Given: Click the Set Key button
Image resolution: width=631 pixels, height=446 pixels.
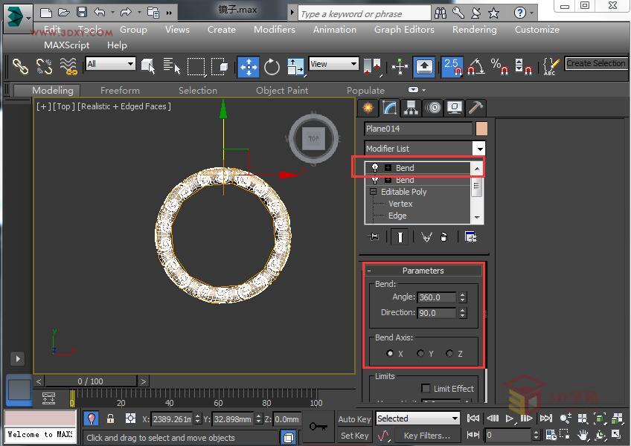Looking at the screenshot, I should click(x=354, y=435).
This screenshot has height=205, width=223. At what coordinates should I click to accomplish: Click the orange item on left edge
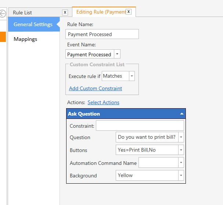[x=3, y=37]
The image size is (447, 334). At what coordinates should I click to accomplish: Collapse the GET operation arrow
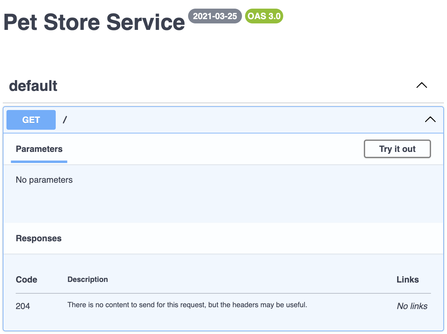point(430,120)
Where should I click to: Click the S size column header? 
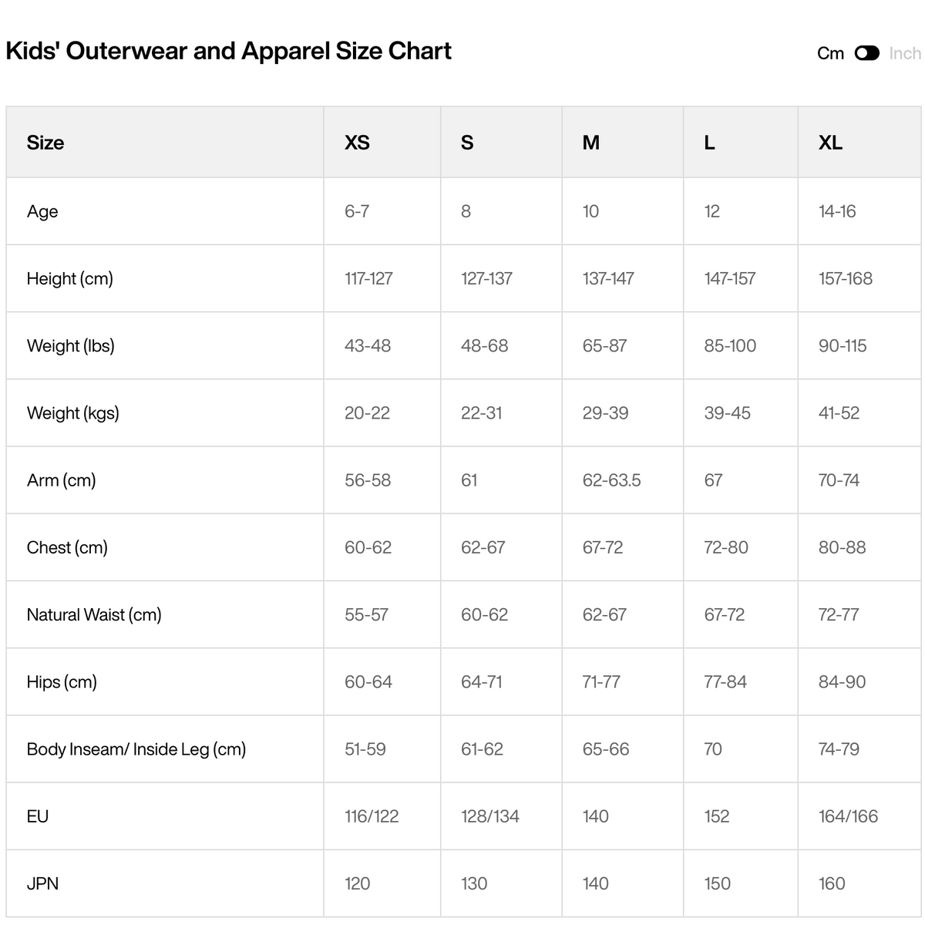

- - - - - - -

* Short task:
Can you reproduce the text of all four items above word for word, leaving out the pictures?

* Solution for this task:
Given: Click the Set Key button
Image resolution: width=631 pixels, height=446 pixels.
Looking at the screenshot, I should click(x=354, y=435).
This screenshot has height=205, width=223. At what coordinates should I click to accomplish: Click the orange item on left edge
[x=3, y=37]
The image size is (447, 334). At what coordinates should I click to accomplish: Collapse the GET operation arrow
point(430,120)
Where should I click to: Click the S size column header? 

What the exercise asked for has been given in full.